Article in Japanese
Nasal cytokine response to respiratory syncytial virus infection in childhood
Taro MIURA, Yasuyo KASHIWAGI, Hisashi KAWASHIMA
Respiratory syncytial virus (RSV) infection is a severe respiratory disease in infants. However, the levels of chemokines and cytokines in the nasal aspirate of patients remain unclear. This study determined the levels of chemokines and cytokines in order to elucidate the role of chemokine and cytokine production in serious and mild RSV infection.

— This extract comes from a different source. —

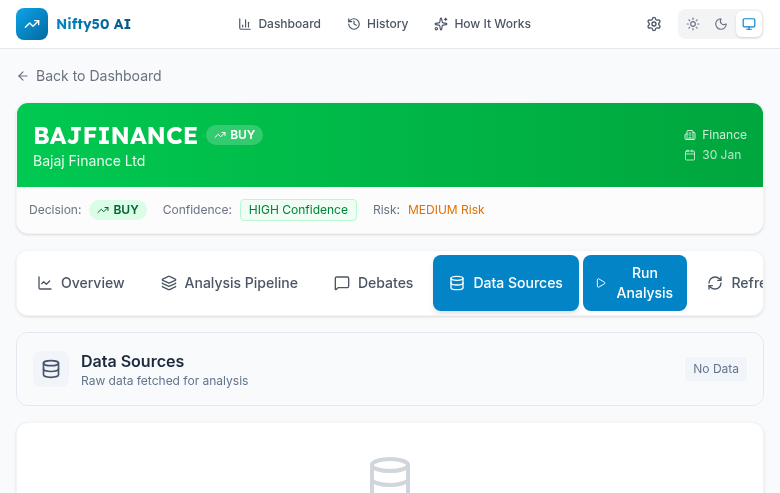This screenshot has height=493, width=780.
Task: Select the Data Sources tab
Action: pos(506,283)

A total of 46 children were classified into 2 groups of patients: a serious (n=14; 7 boys, 7 girls) and mild group (n=32; 18 boys, 14 girls). The average and standard deviation of age in the patients was 4.5±4.8 months and 12.1±7.5 months in the serious and mild group, respectively. The levels of 3 chemokines and 14 cytokines in the nasal aspirates of 46 RSV infections were determined. The level of the cytokine IL-13 and messenger RNA in IL-8 was elevated markedly and significantly in the serious group, respectively. The IL-8-251A allele tended to associate with increased IL-8 production in RSV infection. Severity of the illness may be correlated with chemokine and cytokine production caused by not only RSV infection but also genetic factor.